Embun pagi berselimut kabut, mentari mulai
melirik manja. Detik jam pun terus berputar. Daun pepohonan yang rindang
sehingga membuahkan angin yang begitu sejuk dan segar.
Aku adalah seorang wanita yang
hidup disuatu desa yang tempatnya sangat pelosok. Karena
sangat pelosoknya tempat tinggalku, sampai-sampai dalam hal pendidikan agama
Islam sangatlah kurang mengerti. Aku keturunan dari salah satu keluarga yang kurang memahami
tentang keagamaan. Sehingga nenekku
menyekolahkanku di sebuah sekolah yang berbasis agama. Lama
sudah dua tahun aku ditinggal orang tuaku yang bekerja di Kalimantan Timur
sebagai imigran. Aku tinggal di desa
bersama nenekku . Desaku adalah suatu tempat dimana warganya kurang memahami agama.
Sewaktu sekolah,
aku mendapat pembelajaran tentang kewajiban berjilbab bagi seorang wanita.
Hatiku langsung tersentuh karena keseharianku tidak jilbab. Tiba-tiba hasratku sangat besar untuk
mengenakan jilbab. Suatu hari aku pergi keluar dengan mengenakan jilbab, karena
keadaan diluar otomatis ada tetangga yang melihat keanehanku yang semula tidak
memakai jilbab ko’ berubah menjadi mengenakan jilbab. Kurangnya mengerti akan
mengenai agama menjadikan tetanggaku berpikiran yang aneh-aneh. Aku sebagai
seorang cewek yang sudah baligh berpikir kalau mengenakan jilbab itu wajib
hukumnya.

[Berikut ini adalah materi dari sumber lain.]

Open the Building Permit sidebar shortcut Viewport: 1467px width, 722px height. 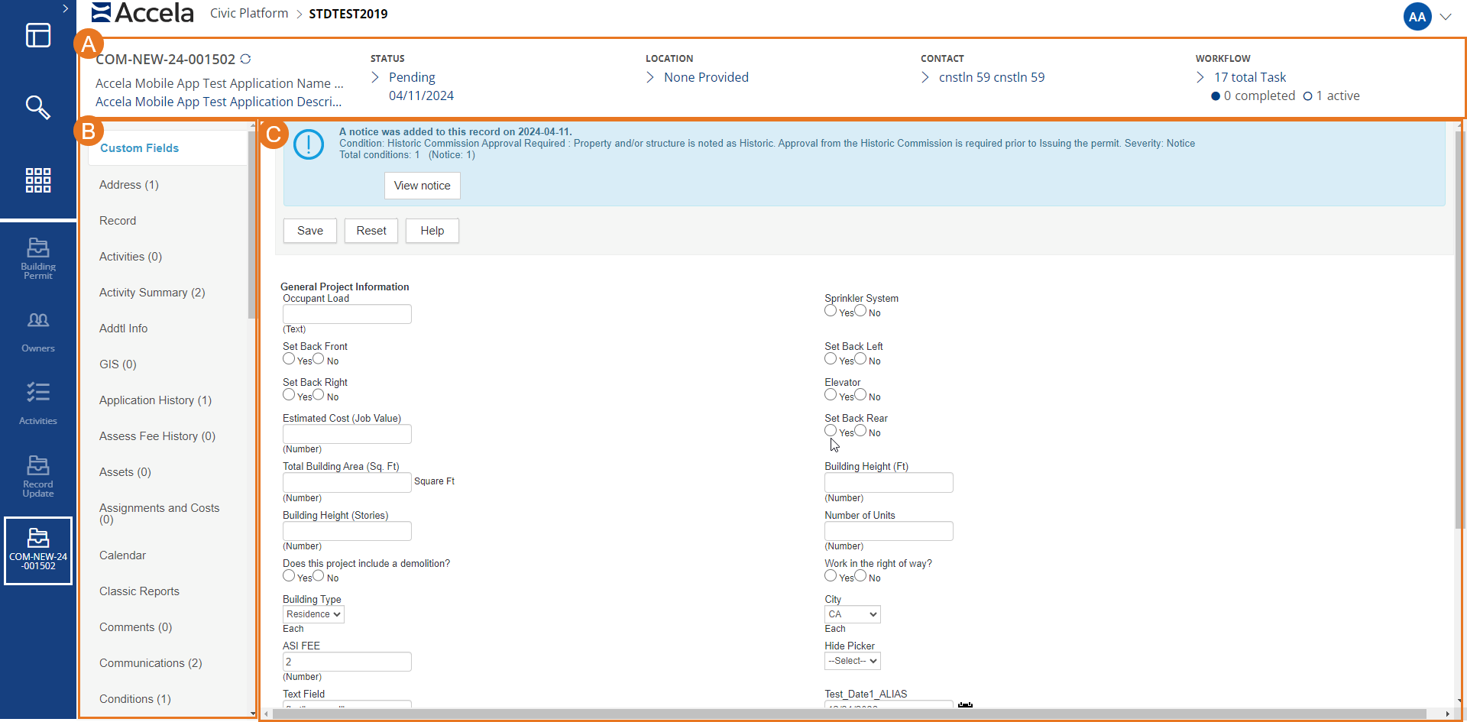point(37,258)
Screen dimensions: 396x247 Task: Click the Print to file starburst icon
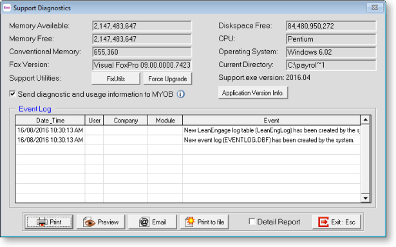pos(190,222)
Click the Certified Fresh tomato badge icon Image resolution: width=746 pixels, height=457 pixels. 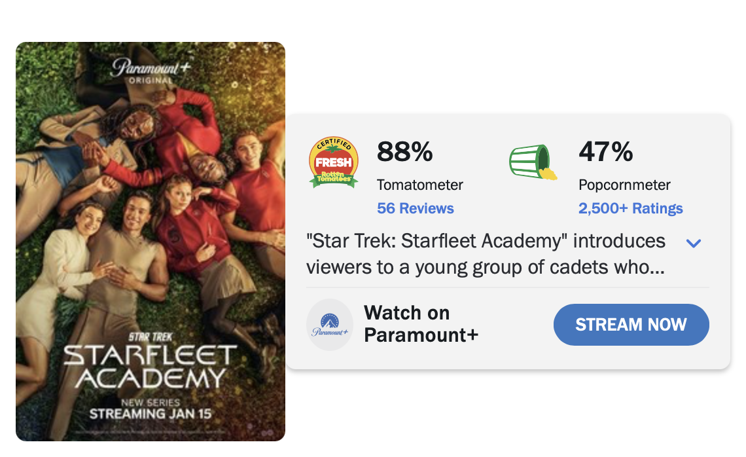[x=334, y=162]
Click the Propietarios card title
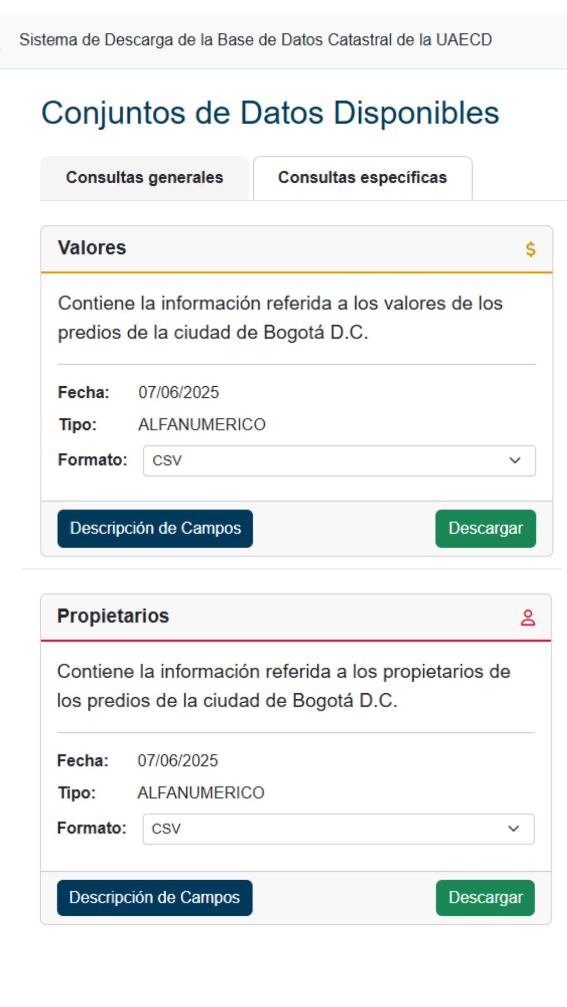 coord(113,616)
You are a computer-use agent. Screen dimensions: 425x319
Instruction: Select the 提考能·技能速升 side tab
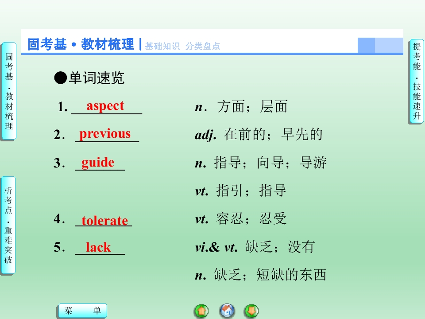tap(416, 82)
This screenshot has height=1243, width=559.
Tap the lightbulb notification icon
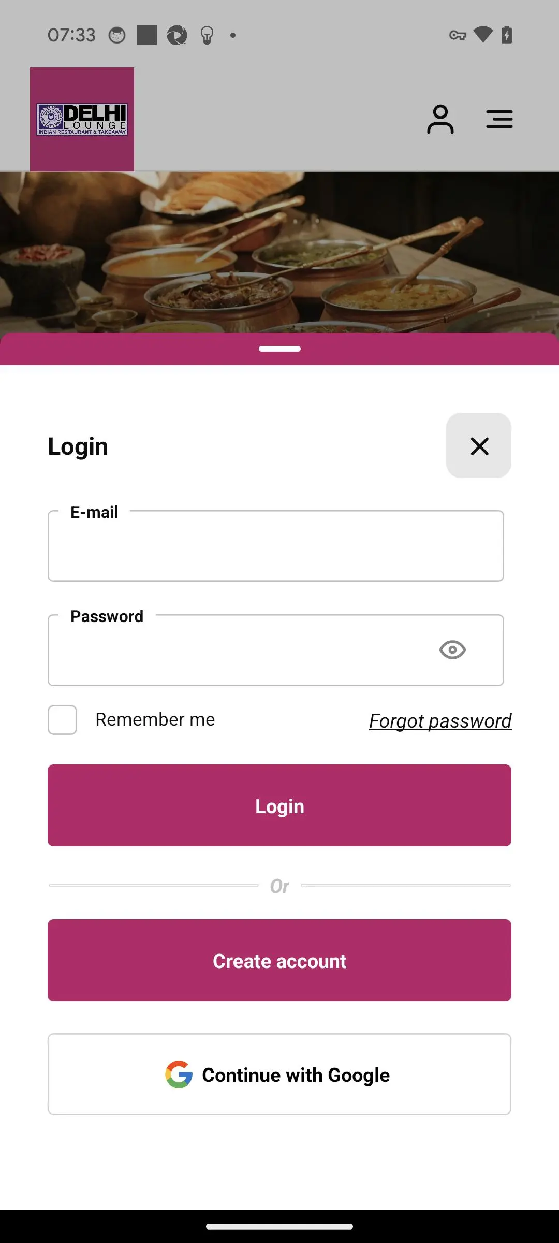[207, 35]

Tapi tetanggaku berpikir kalau aku mengenakan jilbab hal yang
menyeleweng.
Aku bingung
bagaimana caranya untuk memulai semua itu darimana. Banyak cemoohan dari warga
daerahku, sehingga menjadikan aku sangat enggan mendengarnya.
“Kenapa tetanggaku
sangat susah untuk mengerti?” batinku.
Dengan tekad,
nekad, tak perduli aku mengenakan jilbab. Tetanggaku pun lebih-lebih mencemoohiku.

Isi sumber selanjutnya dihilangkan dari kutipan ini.